It’s like a wild animal seen in its natural habitat. It feels congruous. This is right, we say. It’s a gesture designed to heal and make right.
I’m talking about ceremony. That’s how we hold the good and the terrible in one hand. Acknowledgement, anger, empathy, action. Ceremony at its best includes the things we know alongside the things we can only guess at. The profane and the sacred. The things we didn’t know last week and the things we are forced to know now. It widens the circle to include not just present grief and pain but all of history’s atrocities.
To be caught up in the business of the world is in itself healing. When that business is dark, we chant in the darkness; when light, we bathe in the light. But to know we are accompanied, that others have done this before us. This is the lesson of ceremony. The old forms, the ancient words; a habit of body and tongue. Lay a wreath. Place a flower on a grave. Kneel. Bow. Crazy dance. Sing. Make of thyself a vessel to hold the fury, the disbelief, and even the forgiveness.
In the Zen tradition, the full moon ceremony used to bring the wandering monks together to renew their vows, their intentions, and to be with one another, to share company. Telling time by the moon they came together, month after month, ceremony after ceremony. Like a train running the same track, a long line of continuity in a life of unpredictability and impermanence. The ceremony itself is hauntingly beautiful, part call and response, part solo voice chanting an eerie melody. On our knees, up off our knees, down again, up again. Kneeling in deference, in respect to the greater forces of wisdom and compassion into which we are—we hope to be—subsumed.

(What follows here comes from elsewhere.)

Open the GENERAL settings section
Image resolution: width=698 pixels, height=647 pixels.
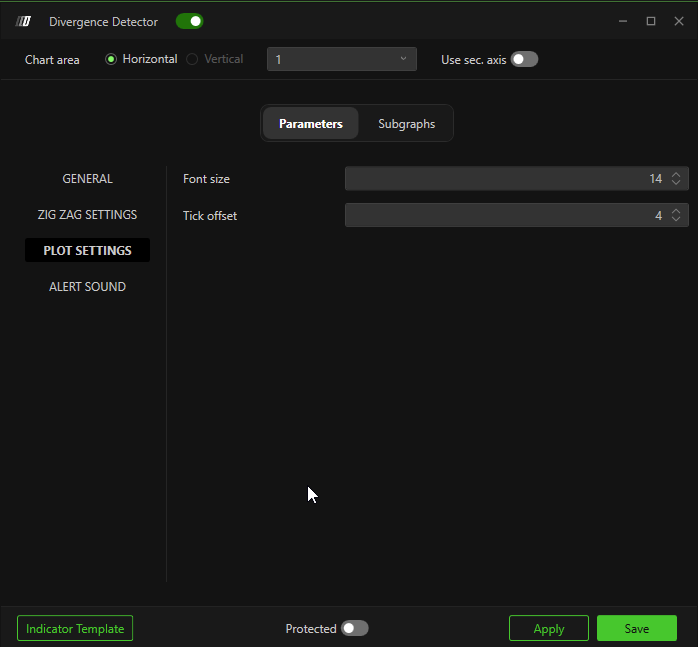[88, 179]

These words are no comfort for those who grieve. But, said the Buddha to the mother whose child had died, find me one person who has not had sorrow, and I will relieve you of yours. If I’m not grieving now, I have in the past and will again. This is the great connecting tissue, the promise, the ligament of human life. And if it can turn toward the horrific and encompass that, if we can elucidate our fury, hatred, repulsion, and share that too in the human circle, there we have ceremony. In the crucible of ceremony, our fury shows us our fear, our hatred reveals our isolation, and our frozen disbelief can move, can act, at last.